::: DOCUMENT

I was looking at the zero's of
$$f(s,a) = \sum_{n=1}^{a-1} n^{-s} $$
for integer $a>3$ in the strip $0 < \operatorname{Re}(s) < 1$.
Now this clearly relates to the Riemann zeta:
$$f(s,a) + \zeta(s,a) = \zeta(s)$$
where $\zeta(s,a)$ is the hurwitz zeta function.
Notice the limits $f(s,+\infty)$ and $\zeta(s,+\infty)$ do not converge to functions of $s$, yet their sums do ; the Riemann zeta function. Nevertheless these function do have zero's for every $a>3$.
For small $a$ the zero's seem to be somewhat random in the strip $0 < \operatorname{Re}(s) < 1$.
But for large $a$ we seem to get some patterns.
For some unbounded function $0 < g(a) < a$ and $s = x + g(a)i$ with $0 < x < 1$ we get that the zero's of $f(s,a)$ are all the strip $1/2 < \operatorname{Re}(s) < 1$.
It seems the line $\operatorname{Re}(s) = 1/2$ is attracting the zero's for large $g(a)$ but for small imaginary parts it seems it is in fact repelling.
So it seems the zero's are dense on a curve (looks continuous but like lightning) within $1/2 < \operatorname{Re}(s) < 1$ that tends towards the line 1/2, but is not smooth and is repelled from 1/2 for small imaginary parts.

::::::
::: RECORDED INFORMATION

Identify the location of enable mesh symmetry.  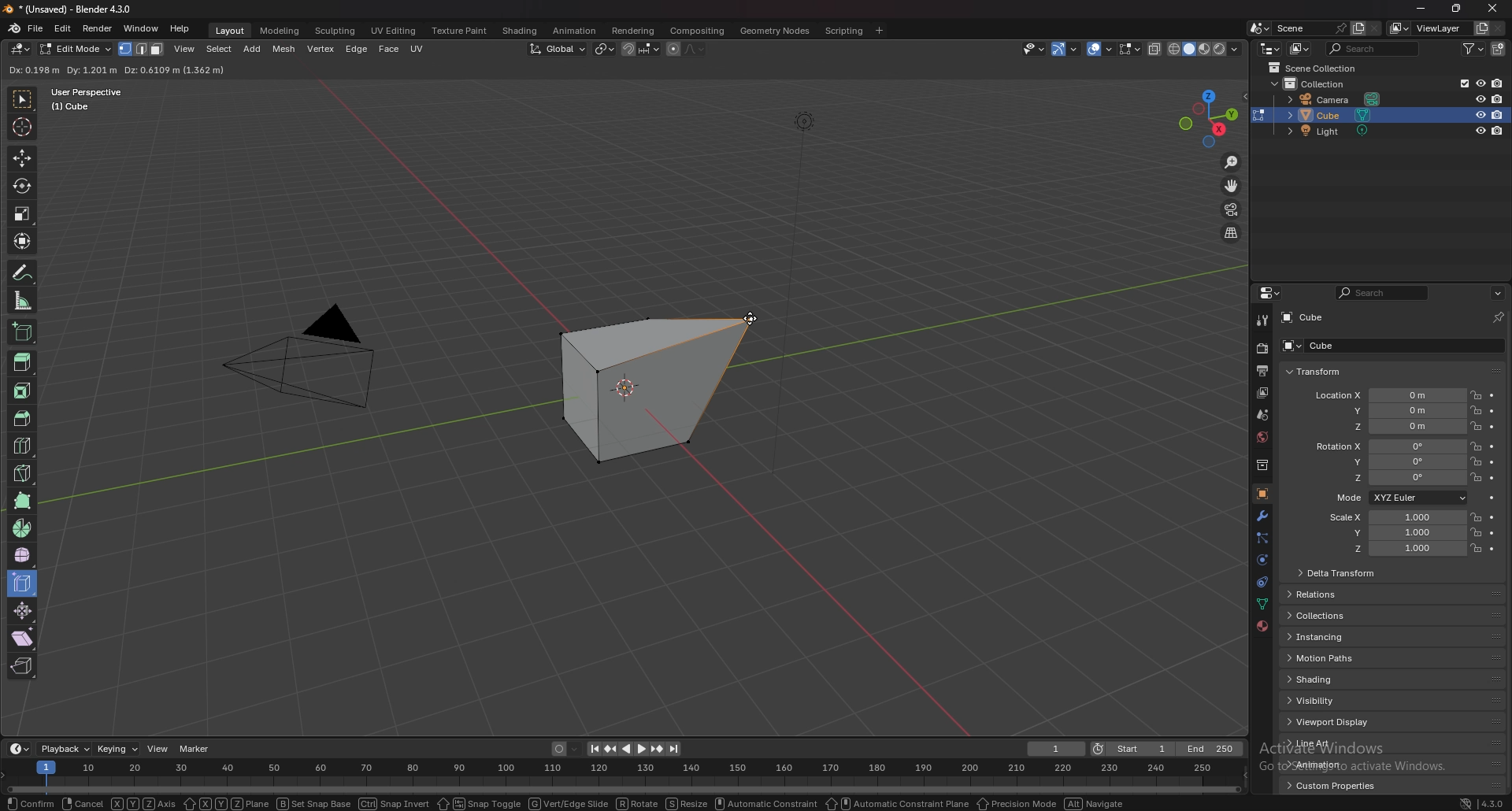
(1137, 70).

::::::
::: RECORDED INFORMATION

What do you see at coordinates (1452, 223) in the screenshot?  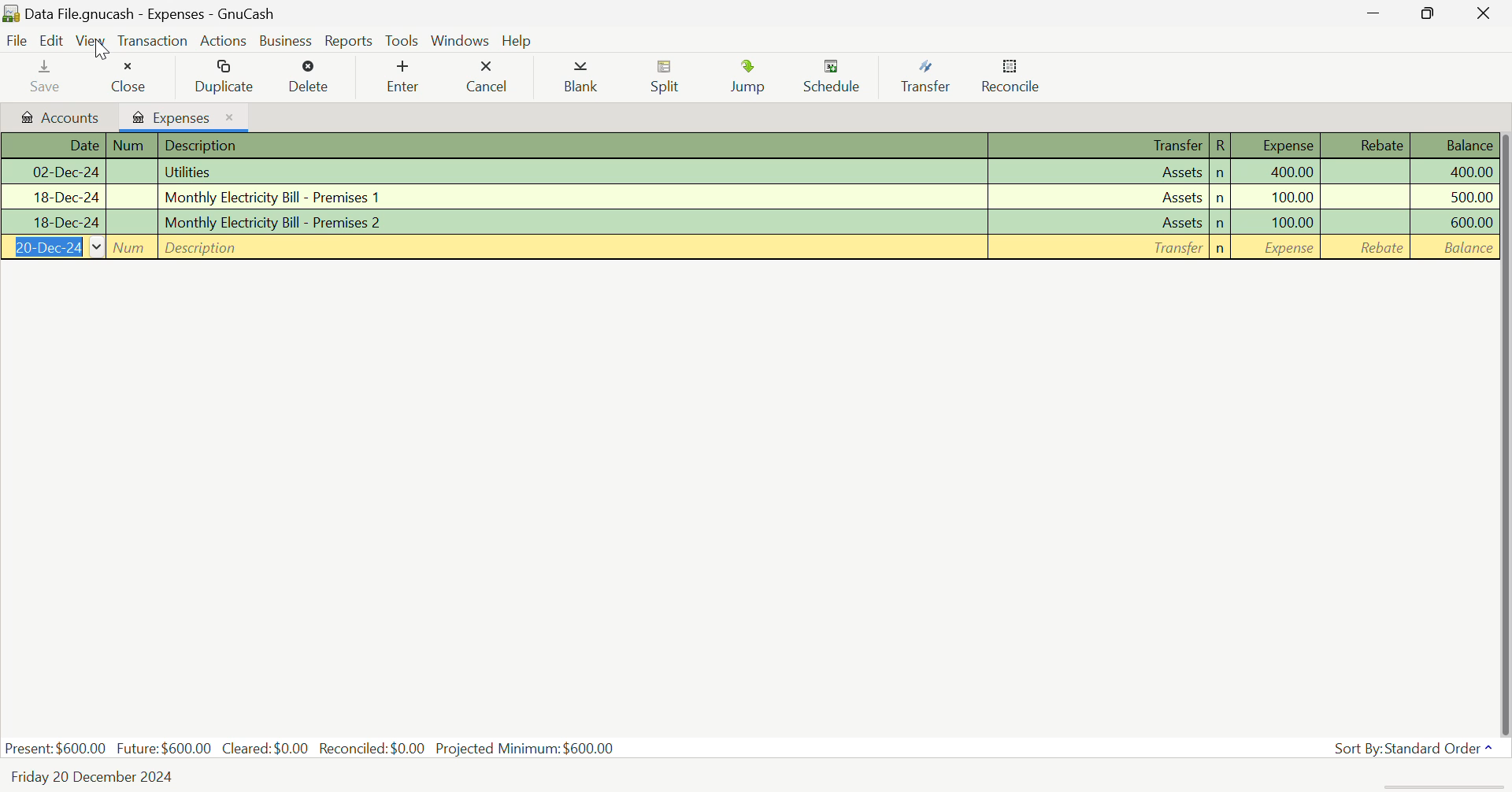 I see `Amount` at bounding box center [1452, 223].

::::::

▸ **GIVEN REQUEST 1**: Reproduce a part of the passage on zeros of partial zeta sums word for word, beginning at the words "I was looking" and stopping after "hurwitz zeta function.".
▸ **GIVEN REQUEST 2**: Resume the passage on zeros of partial zeta sums after its last sentence.

▸ **EXERCISE RESULT 1**:
I was looking at the zero's of
$$f(s,a) = \sum_{n=1}^{a-1} n^{-s} $$
for integer $a>3$ in the strip $0 < \operatorname{Re}(s) < 1$.
Now this clearly relates to the Riemann zeta:
$$f(s,a) + \zeta(s,a) = \zeta(s)$$
where $\zeta(s,a)$ is the hurwitz zeta function.

▸ **EXERCISE RESULT 2**:
I assume the positions of the zeros of $f(s,a)$ converge as $a$ grows or at least the curve they are on does converge to a fixed curve/path.
It surprised me that $a$ needed to be so big to get apparant converge of the zero's towards $1/2 < \operatorname{Re}(s) < 1$ and towards that curve/path.
Is all this a consequence of the Riemann Hypothesis ? Is it a stronger statement ? Or a weaker statement ?
The following post illuminates some aspects, in particular for $1/2 + r i$ with $r$ large and the zero's on that line. But that is just a part.
To clarify I will post a picture of $f(s,20000)$ made with sage 9.2.
t(x)=hurwitz_zeta(x,1)-hurwitz_zeta(x,20000)
complex_plot(t(x),(0,0.99),(-2,20))
enter
Is there a closed form for this curve/path ?
Clarifications would be nice.
I did not look at the zero's of the counterpart $\zeta(s,a)$ ... maybe I should ?
Can contour integrals solve this ?
Or other expressions for $\zeta(s)$ ?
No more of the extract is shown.